Bounded replay (reprocess from a known point)
Use when you fixed a bug that affected only a time window or a subset of events. The challenge is that projections are derived state; if you rewind the checkpoint, you must also rewind the projection state to match, otherwise you will double-apply effects.
There are three common approaches:
- Rebuild-from-scratch anyway: simplest, often acceptable if the projection is small or events are manageable.
- Keep periodic snapshots of the projection: restore the latest snapshot before the rewind point, then replay from there.
- Maintain compensating logic: compute and apply inverse changes for the range you are rewinding (harder, error-prone, and projection-specific).
If you choose snapshots, store them as tables keyed by snapshot id and cutoff cursor. For example, nightly snapshots of account_balance_projection with a recorded last_event_id. To bounded-replay, restore the snapshot and set the checkpoint to the snapshot cursor, then replay forward.
Versioning projection logic without breaking operations
Projection code evolves. A practical operational pattern is to treat each projection as versioned: account_balance_v1, account_balance_v2. You run v2 in parallel, backfill it by replaying events, validate it, then switch readers to v2.
Parallel run pattern
- Create new projection table(s) for v2.
- Create a new checkpoint row for v2 starting at 0.
- Run a worker for v2 to catch up.
- Compare v1 and v2 results for a sample or full dataset.
- Switch application reads to v2.
- Retire v1 later.
This avoids risky in-place rewinds and makes rollbacks easier: if v2 is wrong, keep reading v1.
Dealing with late-arriving and corrected events
Some domains produce events that refer to earlier business time (late-arriving) or represent corrections. Incremental processing based on stream order will still apply them when they arrive, but your projection must be designed to incorporate them correctly.
Late-arriving events in time-bucket projections
If you maintain a projection aggregated by day (for example (account_id, day)), a late event for a previous day must update that day’s row. Incremental processing still works because the event arrives “now” in stream order, but it updates an older bucket.

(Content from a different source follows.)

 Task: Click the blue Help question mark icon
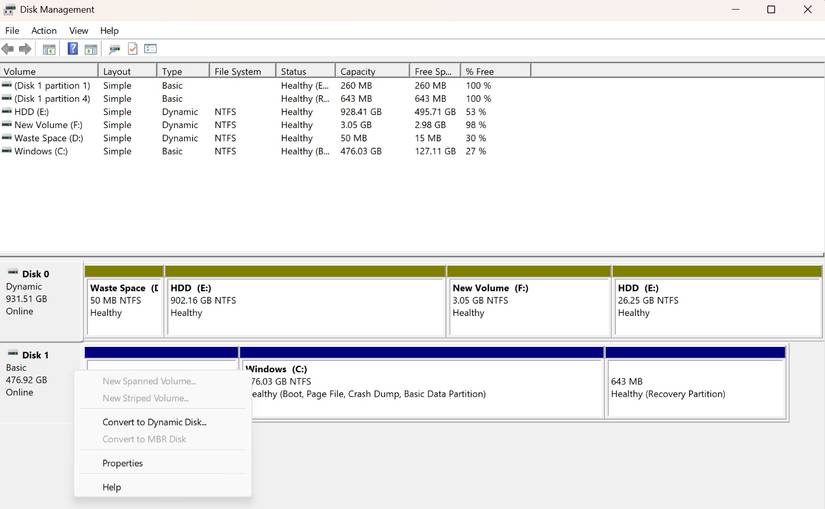tap(72, 49)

Set-based batch aggregation works well here: group by the bucket key derived from the event’s business time and upsert into the bucket row.
Corrections and reversals
If corrections are represented as separate events (for example “adjustment” or “reversal”), the projection should apply them as normal events. Replayability is preserved because the correction is part of the stream. Operationally, this is preferable to mutating historical events, because mutation complicates replay and auditing.
Performance and contention considerations for incremental workers
Minimize hot-row contention in the projection
If many events target the same projection key (for example a single popular account), upserts will contend on that row. Techniques to mitigate include:
- Process smaller batches to reduce lock duration on hot keys.
- Aggregate within the batch (as shown) so each key is updated once per batch.
- Consider splitting projections by shard key if the workload is naturally partitionable.
Keep the checkpoint lock short
Locking the checkpoint row for the entire batch is fine if batches are quick. If batches are slow, you can still keep correctness by using a lease approach: store a lease_until timestamp and worker_id, and have workers renew the lease. However, leases add complexity; start with row locks and optimize only if needed.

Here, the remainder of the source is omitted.